Secondly. If this is using a fuel+lox combo of hydrogen. If I used a fuel mix of 5:1 would I divide this by 6 to find 30 tons of hydrogen and 150 tons of lox? Or is it 180 tons of hydrogen plus 900 tons of lox?

 

Is any of this even remotely correct?

 

Edited January 31, 2022 by Arugela

[SOXBLOX]

Here's an equation for the amount of fuel burnt in a certain time of burn.

M_pb = (F * T_b) / (g₀ * I_sp)

Where Mpb is the mass of propellant burnt

g0 is 9.81 m/s^2

Tb is the time of burn.

There are other useful equations here on Atomic Rockets.

Edited January 30, 2022 by SOXBLOX

[Arugela]

I've seen that, but I don't have the information(and can't find it) to fill it in and use it.

I have no idea what the burn time is or other things.

Mpb=(F?*Tb?)/(9.81*3600or450)

That is all I have.

In the flight I'm looking at I need to get to mach 1.2. I have a plane that is 2000 or 2160 tons. It has 168 tons of hydrogen gas(ignore the amount for arguments sake.) on board and is using 4-8xsabre engines with 440,000 lbs of thrust each at sea level.
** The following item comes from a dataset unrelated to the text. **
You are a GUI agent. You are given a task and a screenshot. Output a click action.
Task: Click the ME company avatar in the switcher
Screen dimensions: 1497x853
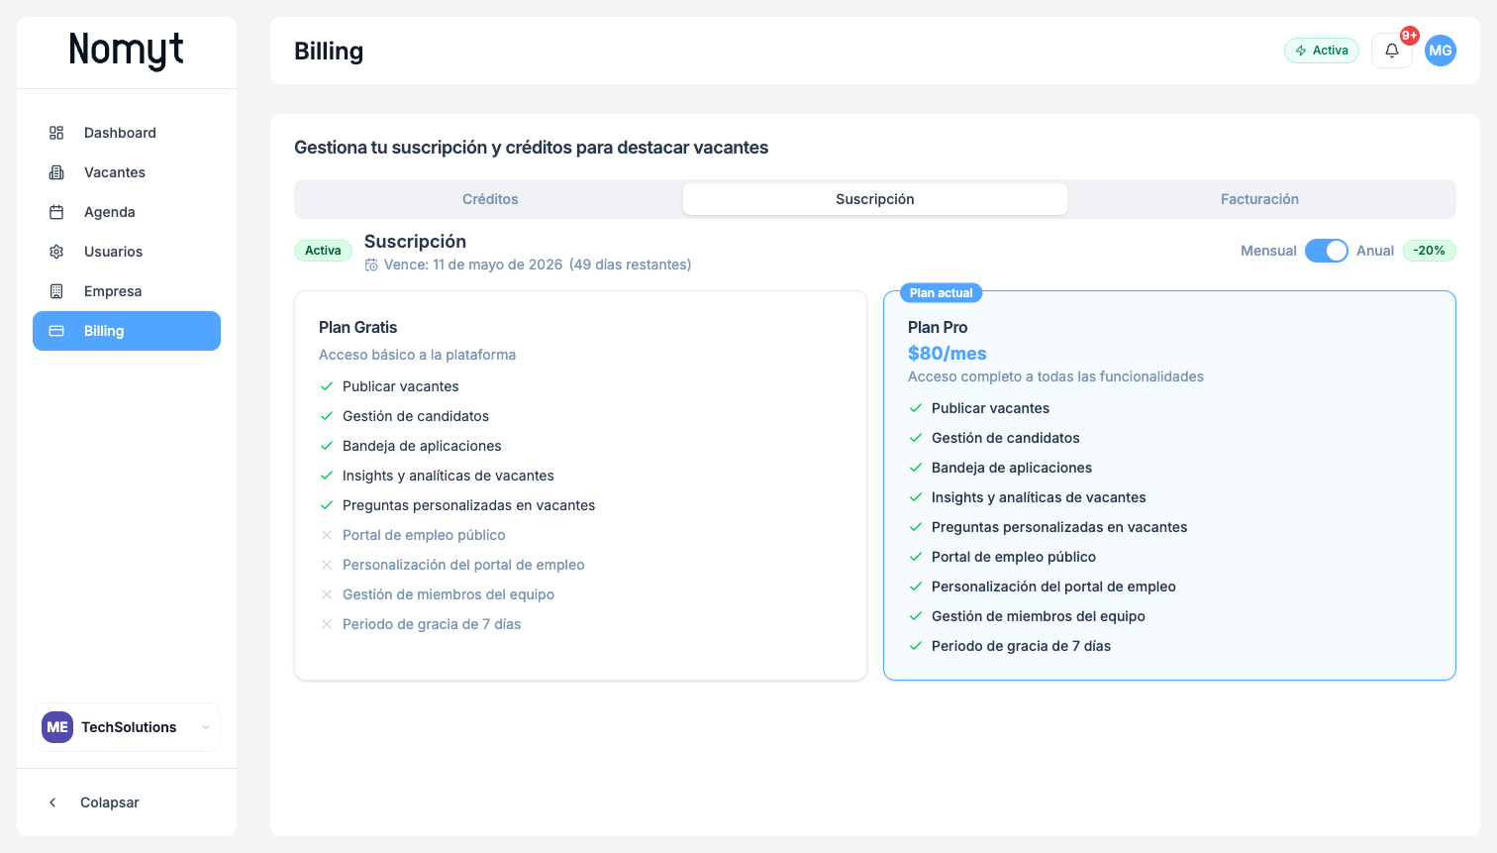(x=57, y=727)
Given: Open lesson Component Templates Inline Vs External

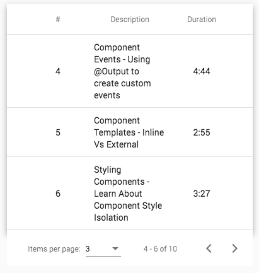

I'm not sure how that fills in.

This is why I asked about how the tonnage works. If I end up with 180 tons of fuel over 411.6 delta v, but supply the air externally is it in effect only 30 tons with a fuel mix ratio of 5:1? I'm not sure how it works. Does the energy or fuel usage only count the hydrogen part of does it also involve the oxygen.

If I were to use an aerospike and store hydrogen and lox on board and used 180 tons of fuel. Is that 180 tons hydrogen or is that the mix of 30tons hydrogen and 150tons oxygen within that mass? I'm assuming the fuel mass includes both the fuel and the oxidizer.

 

Edited January 30, 2022 by Arugela

[K^2]

Always keep track of the units. Make sure they are consistent. The reason you multiply I_SP by g₀ is that in the west it's typical to use I_SP in the units of seconds. Then the number would be on the order of a few hundred. If you're seeing something like 350s, you need to multiply it by g₀ which is in units of m/s². In that case, the product I_SP * g₀ is in units of m/s, which is what you're looking for. Some references will give I_SP already in units of m/s. The numbers will then be on the order of a few thousand. You might see something like 3,200m/s. In that case, you do not need to multiply by g₀. So that should resolve some confusion over which number to use where.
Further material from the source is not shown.